* _REQUIRED WORK_
The task calls for each line of the records below in which the word "dropdown" appears.

- - -

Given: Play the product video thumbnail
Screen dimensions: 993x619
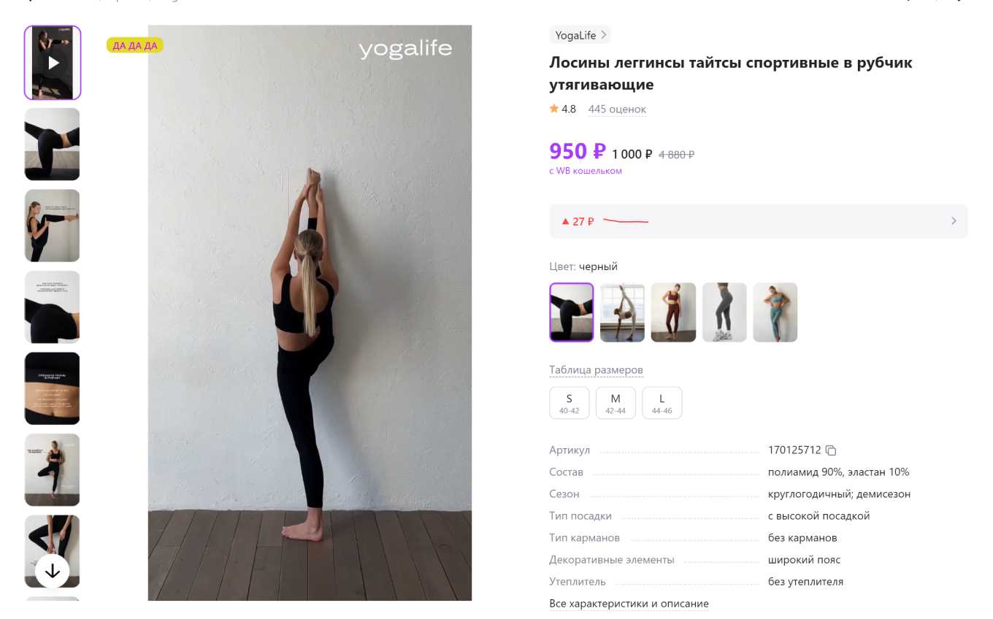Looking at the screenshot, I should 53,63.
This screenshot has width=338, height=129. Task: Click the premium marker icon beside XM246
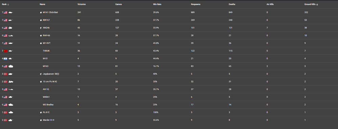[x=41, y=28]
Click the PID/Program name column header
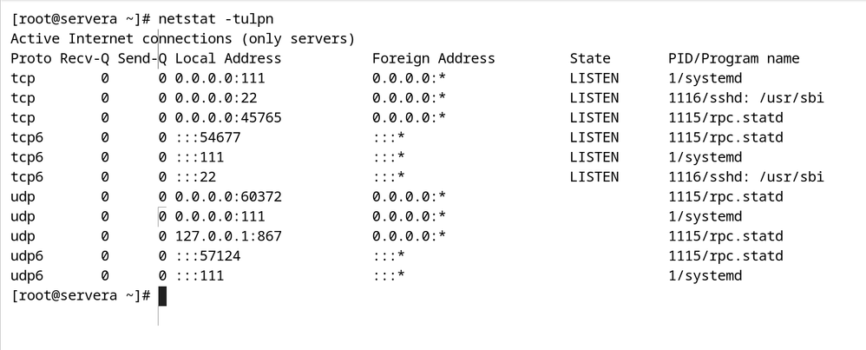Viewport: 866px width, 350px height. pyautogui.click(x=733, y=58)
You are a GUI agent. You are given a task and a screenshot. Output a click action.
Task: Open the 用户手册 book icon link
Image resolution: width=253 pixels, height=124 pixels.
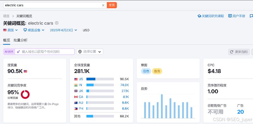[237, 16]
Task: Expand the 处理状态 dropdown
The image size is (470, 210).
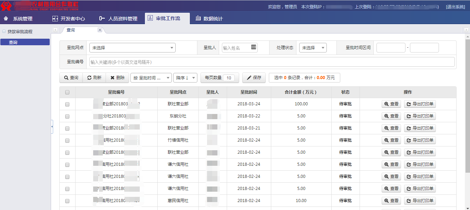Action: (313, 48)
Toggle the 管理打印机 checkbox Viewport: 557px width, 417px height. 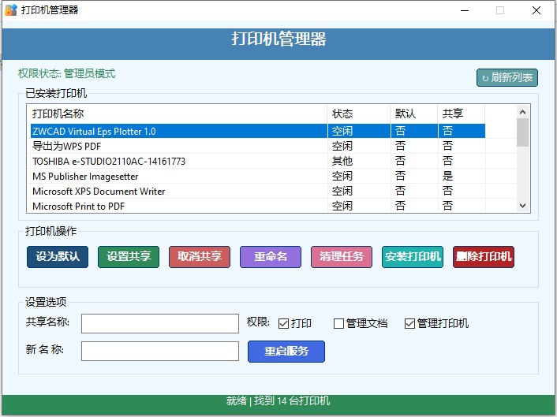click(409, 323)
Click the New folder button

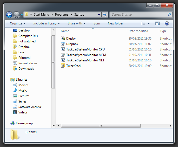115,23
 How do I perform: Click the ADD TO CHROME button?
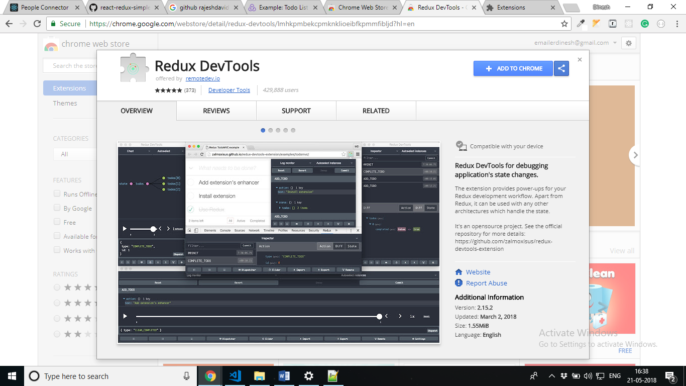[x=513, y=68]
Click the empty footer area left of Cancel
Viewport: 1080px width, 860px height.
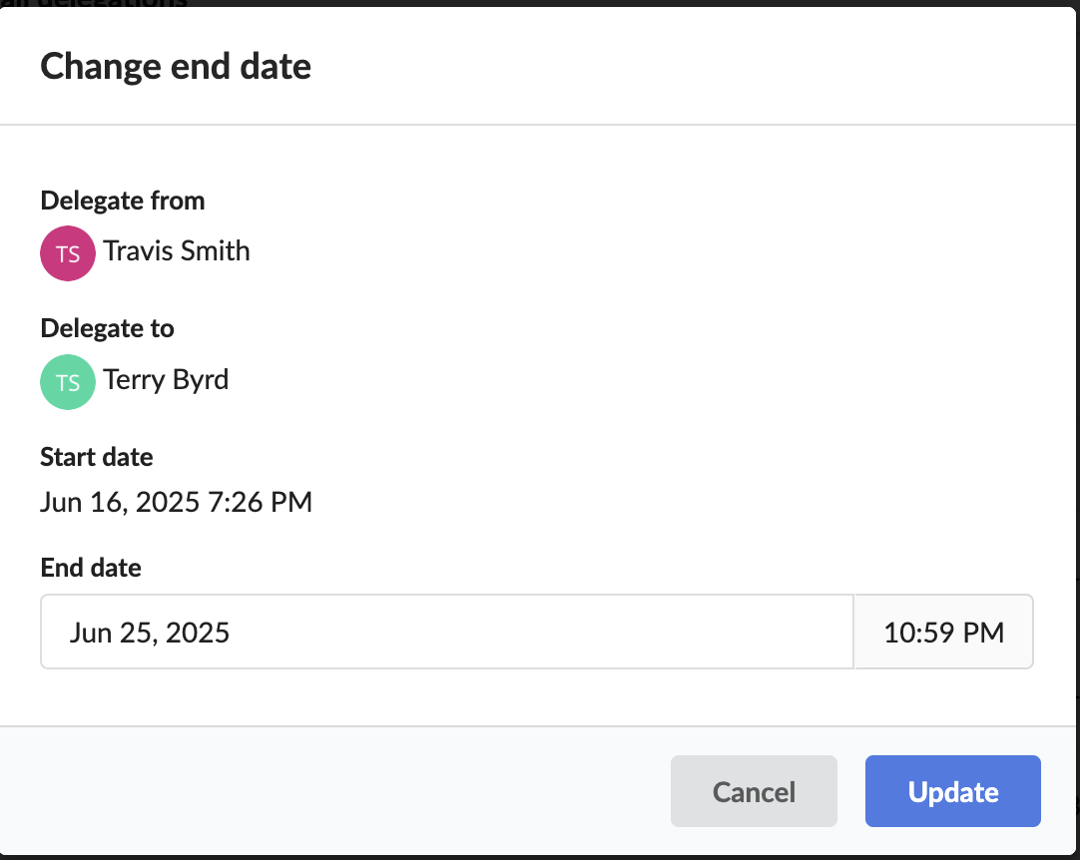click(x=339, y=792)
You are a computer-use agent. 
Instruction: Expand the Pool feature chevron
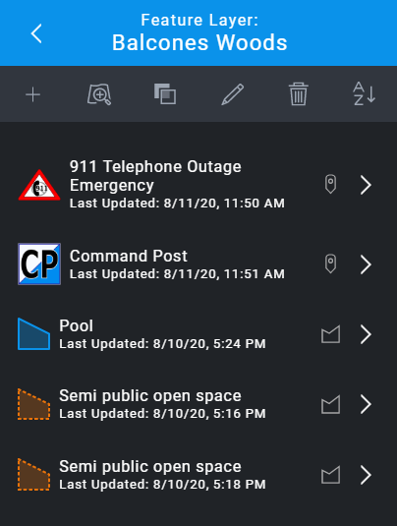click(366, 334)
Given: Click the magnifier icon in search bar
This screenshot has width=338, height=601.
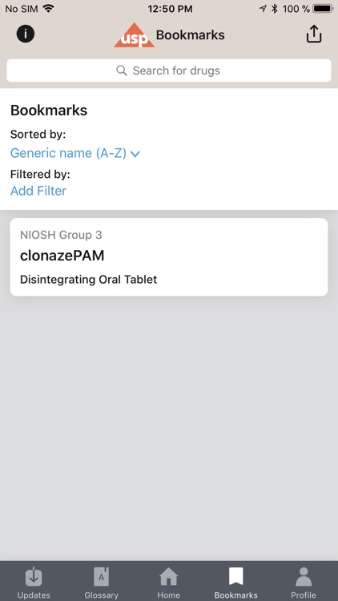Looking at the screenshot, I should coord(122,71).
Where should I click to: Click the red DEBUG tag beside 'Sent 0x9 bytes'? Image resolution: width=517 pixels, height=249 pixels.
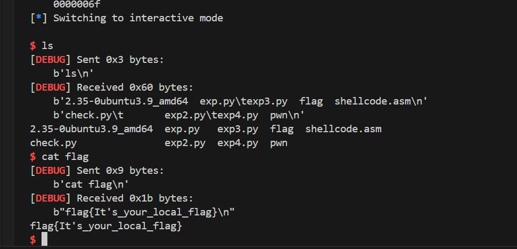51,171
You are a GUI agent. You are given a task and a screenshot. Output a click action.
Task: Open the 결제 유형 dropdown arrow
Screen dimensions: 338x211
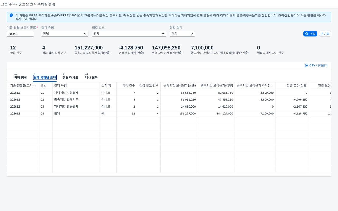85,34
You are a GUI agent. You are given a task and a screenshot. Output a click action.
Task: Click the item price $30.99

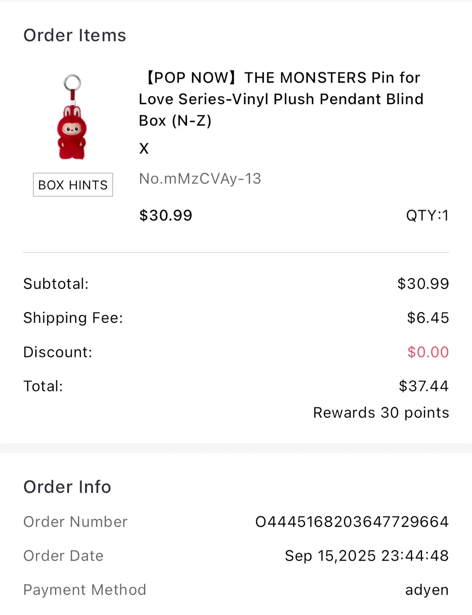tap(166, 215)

- - -

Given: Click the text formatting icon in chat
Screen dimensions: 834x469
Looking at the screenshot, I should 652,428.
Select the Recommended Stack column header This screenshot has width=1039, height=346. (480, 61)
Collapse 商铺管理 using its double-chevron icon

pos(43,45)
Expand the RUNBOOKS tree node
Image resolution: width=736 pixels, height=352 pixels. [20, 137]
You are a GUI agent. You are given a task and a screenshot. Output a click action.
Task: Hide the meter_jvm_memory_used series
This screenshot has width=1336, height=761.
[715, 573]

- - -

* _ANSWER_
Task: Expand the 处理状态 dropdown
Task: Open the 결제 유형 dropdown arrow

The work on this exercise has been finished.